魅力的な旋律、雅楽を奏でるは、アライアが選んだ中位神の神々、三名であった。彼らは序列二番目の階位の神だ。黒い漢服、上衣下裳を着ている。
顔を覆った黒布の頭巾に「禁」の文字が白文字で達筆に書かれてあり、美で満ちるタリアの目視、接近は無論、不必要な発声も禁止されていた。
元々、天上界の掟で上位神下位の神々は上位神との直接の会話、接触は許されていない。

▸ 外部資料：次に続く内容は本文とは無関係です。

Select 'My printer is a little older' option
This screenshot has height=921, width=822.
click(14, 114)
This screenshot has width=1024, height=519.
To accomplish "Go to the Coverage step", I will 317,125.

念には念を入れ、アライアが命令を下している経緯だ。
「……ッ、……」
上位神の末弟は最後の一音、しっかり体勢を崩さず、演じきった。厳格な仕切りで複雑な構成の舞をタリアは数日で習得している。子供故、些細な手先の伸びや頼りない足運びは完璧でないものの、先天的な能力は十分、発揮されていた。タリアはゆっくり胸元で拱手する。
「ありがとうございました」
「タリアッ、なんって素晴らしいのかしら!! さすが私の妹だわ!!」
「ふふふ、あらあらアライアちゃんったら。私の妹でもあるのよ? 上手く舞えていたわよ、タリアちゃん」
姉二人がタリアの傍に寄り、褒め称えた。片頬を掻き照れているタリアの両頬はほんのり赤い。
「お姉ちゃん達が喜んでくれて嬉しいよ。家で練習していたんだ」
才能もあるがタリアは努力を惜しまない。すべての学問で習った内容は帰宅後、忘れぬよう、身に付くよう、復習している。兄姉の善導は慈悲だ、タリアはそれを幼いながらも理解し、蔑ろにせず、感謝の心で学び、知識を得ていた。

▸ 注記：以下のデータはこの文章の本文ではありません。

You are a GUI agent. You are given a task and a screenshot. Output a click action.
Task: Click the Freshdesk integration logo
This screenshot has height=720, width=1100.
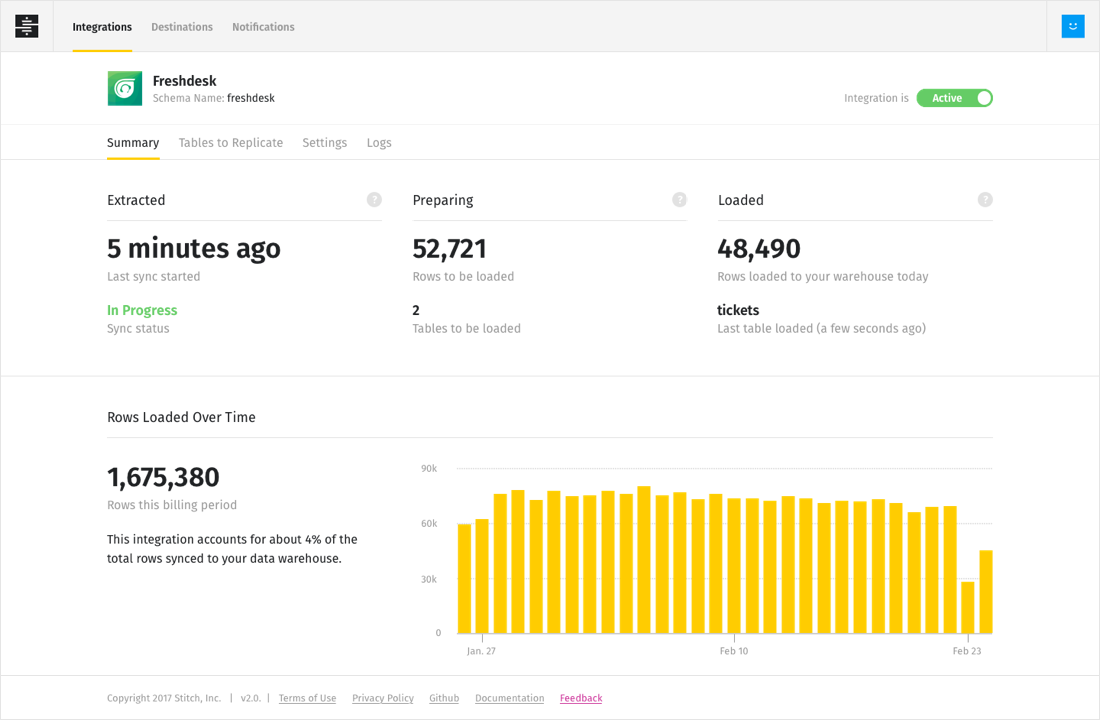[x=125, y=89]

「……練習ってタリア、お姉ちゃん泣いちゃう。お稽古サボってたキッドと大違いね。外見も中身もタリアが断然、上よ上」
上位神の八男キッドはアライアとエシュネ、ふたりの弟になる。数世紀前、彼の幼少期、タリア同様に二人は彼の舞楽教育をしたが大抵、「腹が痛い」だの「頭痛がする」だの屁理屈をこね、逃げていた。資質や能力を捻じ曲げ兼ねない育成法、無理強いはしてはならない。子供の意思、気持ちの尊重は大切だ。故に女神二人は唐楽や高麗楽などの類はキッドに合わない分野と諦め、彼が豊かになる未来を総体的に描き、特性を活かせる環境に託した――結果、いまのキッドが存在する。

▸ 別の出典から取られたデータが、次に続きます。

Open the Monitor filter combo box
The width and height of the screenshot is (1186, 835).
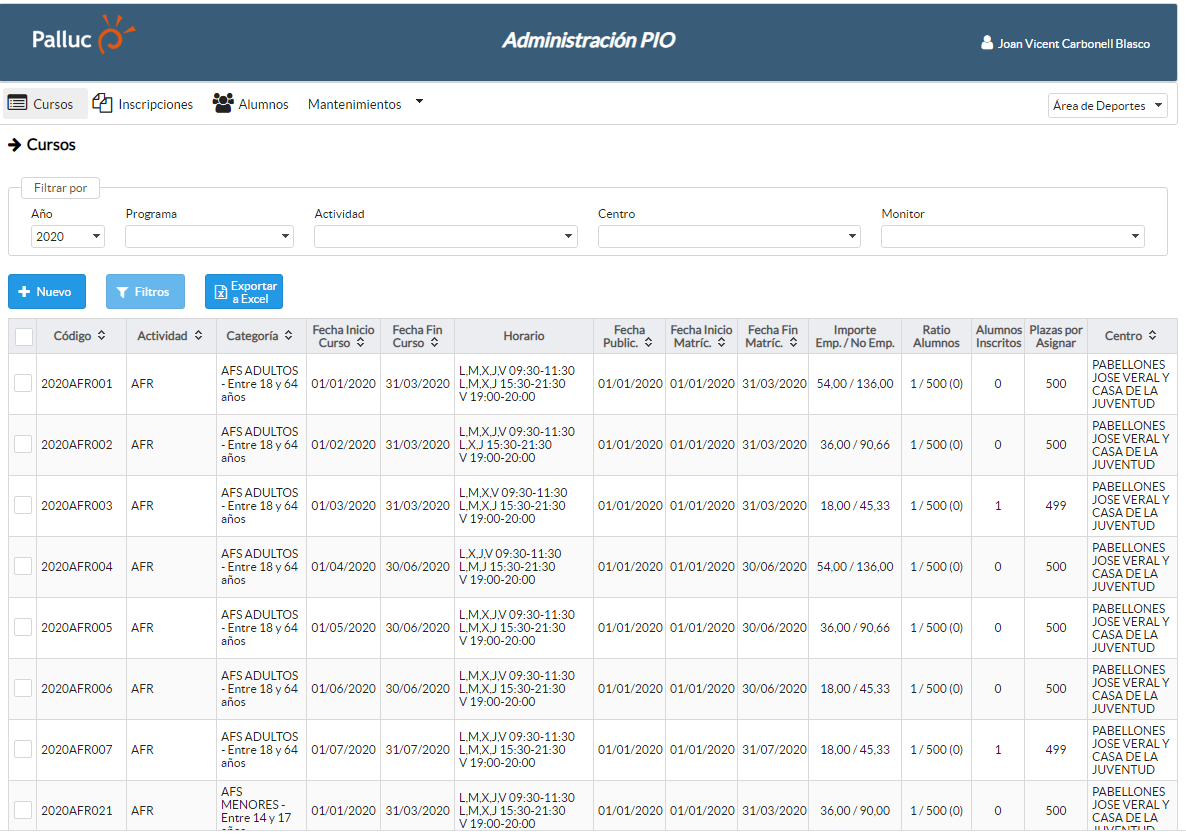point(1012,237)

「あらあら懐かしいわ。キッドくんは武術が好きだったもの。正に男神って感じだったわよね。タリアちゃんは男神要素がないわ、体もしなやかで曲線美もある。練習していたのねタリアちゃん、偉いわよ」
「うん! 次はお姉ちゃん達と一緒に舞いたい、だめかな……」
「だめっじゃない!! 良いに決まってるじゃない! ねえ、エシュネ!」
「ええ、ええ、もちろんよ。三人で舞いましょう、ふふ」
三頭の蝶々が織り成す世界は神々しい。カシャ、と遠くでエルが写真を撮っていた事実は場にいる誰もが知る由もなかった。